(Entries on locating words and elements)

════════════════

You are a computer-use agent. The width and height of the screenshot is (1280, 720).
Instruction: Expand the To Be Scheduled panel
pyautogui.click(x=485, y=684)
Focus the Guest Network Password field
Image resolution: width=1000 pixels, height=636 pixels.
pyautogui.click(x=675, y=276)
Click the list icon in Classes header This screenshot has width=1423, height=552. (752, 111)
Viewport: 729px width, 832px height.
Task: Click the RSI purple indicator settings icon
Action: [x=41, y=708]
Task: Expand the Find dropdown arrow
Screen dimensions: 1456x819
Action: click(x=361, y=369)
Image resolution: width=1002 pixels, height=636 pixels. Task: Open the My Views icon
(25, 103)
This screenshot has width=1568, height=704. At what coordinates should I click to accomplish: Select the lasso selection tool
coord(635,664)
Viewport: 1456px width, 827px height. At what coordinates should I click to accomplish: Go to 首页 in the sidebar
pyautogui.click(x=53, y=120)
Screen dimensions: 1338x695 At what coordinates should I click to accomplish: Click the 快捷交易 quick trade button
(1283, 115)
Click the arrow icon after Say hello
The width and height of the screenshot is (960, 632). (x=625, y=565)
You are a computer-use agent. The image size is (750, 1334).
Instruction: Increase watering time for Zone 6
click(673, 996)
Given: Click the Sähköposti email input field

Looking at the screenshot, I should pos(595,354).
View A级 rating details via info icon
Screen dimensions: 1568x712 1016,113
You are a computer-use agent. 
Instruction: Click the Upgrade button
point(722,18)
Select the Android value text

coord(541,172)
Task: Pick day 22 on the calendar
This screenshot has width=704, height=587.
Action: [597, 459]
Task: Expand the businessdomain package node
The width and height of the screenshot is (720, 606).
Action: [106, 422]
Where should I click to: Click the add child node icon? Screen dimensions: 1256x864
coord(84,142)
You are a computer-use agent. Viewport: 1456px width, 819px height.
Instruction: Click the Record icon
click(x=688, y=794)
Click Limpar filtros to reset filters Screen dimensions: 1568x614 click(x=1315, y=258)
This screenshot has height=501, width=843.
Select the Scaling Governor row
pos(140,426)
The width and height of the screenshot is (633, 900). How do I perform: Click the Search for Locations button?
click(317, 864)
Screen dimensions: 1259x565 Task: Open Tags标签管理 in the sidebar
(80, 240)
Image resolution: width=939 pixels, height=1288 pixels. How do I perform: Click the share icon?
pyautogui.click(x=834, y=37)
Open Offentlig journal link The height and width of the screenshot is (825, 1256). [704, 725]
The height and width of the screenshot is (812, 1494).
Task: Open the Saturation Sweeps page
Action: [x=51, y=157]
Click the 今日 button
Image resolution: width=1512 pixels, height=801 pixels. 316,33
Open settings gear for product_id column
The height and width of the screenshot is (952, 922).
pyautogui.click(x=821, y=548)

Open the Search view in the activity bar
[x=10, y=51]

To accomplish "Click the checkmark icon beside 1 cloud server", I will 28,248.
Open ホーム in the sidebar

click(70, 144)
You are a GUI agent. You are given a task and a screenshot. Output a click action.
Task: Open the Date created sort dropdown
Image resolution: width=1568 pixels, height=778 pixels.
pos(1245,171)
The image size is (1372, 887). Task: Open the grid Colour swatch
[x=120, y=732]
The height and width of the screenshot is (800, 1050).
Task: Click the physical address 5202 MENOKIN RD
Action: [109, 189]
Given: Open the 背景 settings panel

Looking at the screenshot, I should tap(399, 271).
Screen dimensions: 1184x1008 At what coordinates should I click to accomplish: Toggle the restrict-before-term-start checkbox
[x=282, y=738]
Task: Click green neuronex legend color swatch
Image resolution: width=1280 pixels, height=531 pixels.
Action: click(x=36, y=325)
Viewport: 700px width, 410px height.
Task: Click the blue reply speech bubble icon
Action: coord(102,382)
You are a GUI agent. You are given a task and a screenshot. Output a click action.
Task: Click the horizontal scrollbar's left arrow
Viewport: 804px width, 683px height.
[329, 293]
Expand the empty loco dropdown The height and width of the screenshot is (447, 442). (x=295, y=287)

════════════════

■ What needs to be done: Reproduce the data above, substituting "Directive" for each occurrence of "Instruction" and keeping everything else unchanged.

■ Full answer:
You are a computer-use agent. The width and height of the screenshot is (1280, 720).
Directive: Expand the To Be Scheduled panel
pyautogui.click(x=485, y=684)
Focus the Guest Network Password field
Image resolution: width=1000 pixels, height=636 pixels.
pyautogui.click(x=675, y=276)
Click the list icon in Classes header This screenshot has width=1423, height=552. (752, 111)
Viewport: 729px width, 832px height.
Task: Click the RSI purple indicator settings icon
Action: [x=41, y=708]
Task: Expand the Find dropdown arrow
Screen dimensions: 1456x819
Action: click(x=361, y=369)
Image resolution: width=1002 pixels, height=636 pixels. Task: Open the My Views icon
(25, 103)
This screenshot has width=1568, height=704. At what coordinates should I click to accomplish: Select the lasso selection tool
coord(635,664)
Viewport: 1456px width, 827px height. At what coordinates should I click to accomplish: Go to 首页 in the sidebar
pyautogui.click(x=53, y=120)
Screen dimensions: 1338x695 At what coordinates should I click to accomplish: Click the 快捷交易 quick trade button
(1283, 115)
Click the arrow icon after Say hello
The width and height of the screenshot is (960, 632). (x=625, y=565)
You are a computer-use agent. The image size is (750, 1334).
Directive: Increase watering time for Zone 6
click(673, 996)
Given: Click the Sähköposti email input field

Looking at the screenshot, I should pos(595,354).
View A级 rating details via info icon
Screen dimensions: 1568x712 1016,113
You are a computer-use agent. 
Directive: Click the Upgrade button
point(722,18)
Select the Android value text

coord(541,172)
Task: Pick day 22 on the calendar
This screenshot has width=704, height=587.
Action: [597, 459]
Task: Expand the businessdomain package node
The width and height of the screenshot is (720, 606).
Action: [106, 422]
Where should I click to: Click the add child node icon? Screen dimensions: 1256x864
coord(84,142)
You are a computer-use agent. Viewport: 1456px width, 819px height.
Directive: Click the Record icon
click(x=688, y=794)
Click Limpar filtros to reset filters Screen dimensions: 1568x614 click(x=1315, y=258)
This screenshot has height=501, width=843.
Select the Scaling Governor row
pos(140,426)
The width and height of the screenshot is (633, 900). How do I perform: Click the Search for Locations button?
click(317, 864)
Screen dimensions: 1259x565 Task: Open Tags标签管理 in the sidebar
(80, 240)
Image resolution: width=939 pixels, height=1288 pixels. How do I perform: Click the share icon?
pyautogui.click(x=834, y=37)
Open Offentlig journal link The height and width of the screenshot is (825, 1256). [704, 725]
The height and width of the screenshot is (812, 1494).
Task: Open the Saturation Sweeps page
Action: [x=51, y=157]
Click the 今日 button
Image resolution: width=1512 pixels, height=801 pixels. 316,33
Open settings gear for product_id column
The height and width of the screenshot is (952, 922).
pyautogui.click(x=821, y=548)

Open the Search view in the activity bar
[x=10, y=51]

To accomplish "Click the checkmark icon beside 1 cloud server", I will 28,248.
Open ホーム in the sidebar

click(70, 144)
You are a GUI agent. You are given a task and a screenshot. Output a click action.
Task: Open the Date created sort dropdown
Image resolution: width=1568 pixels, height=778 pixels.
pos(1245,171)
The image size is (1372, 887). Task: Open the grid Colour swatch
[x=120, y=732]
The height and width of the screenshot is (800, 1050).
Task: Click the physical address 5202 MENOKIN RD
Action: [109, 189]
Given: Open the 背景 settings panel

Looking at the screenshot, I should tap(399, 271).
Screen dimensions: 1184x1008 At what coordinates should I click to accomplish: Toggle the restrict-before-term-start checkbox
[x=282, y=738]
Task: Click green neuronex legend color swatch
Image resolution: width=1280 pixels, height=531 pixels.
Action: click(x=36, y=325)
Viewport: 700px width, 410px height.
Task: Click the blue reply speech bubble icon
Action: coord(102,382)
You are a GUI agent. You are given a task and a screenshot. Output a click action.
Task: Click the horizontal scrollbar's left arrow
Viewport: 804px width, 683px height.
[329, 293]
Expand the empty loco dropdown The height and width of the screenshot is (447, 442). (x=295, y=287)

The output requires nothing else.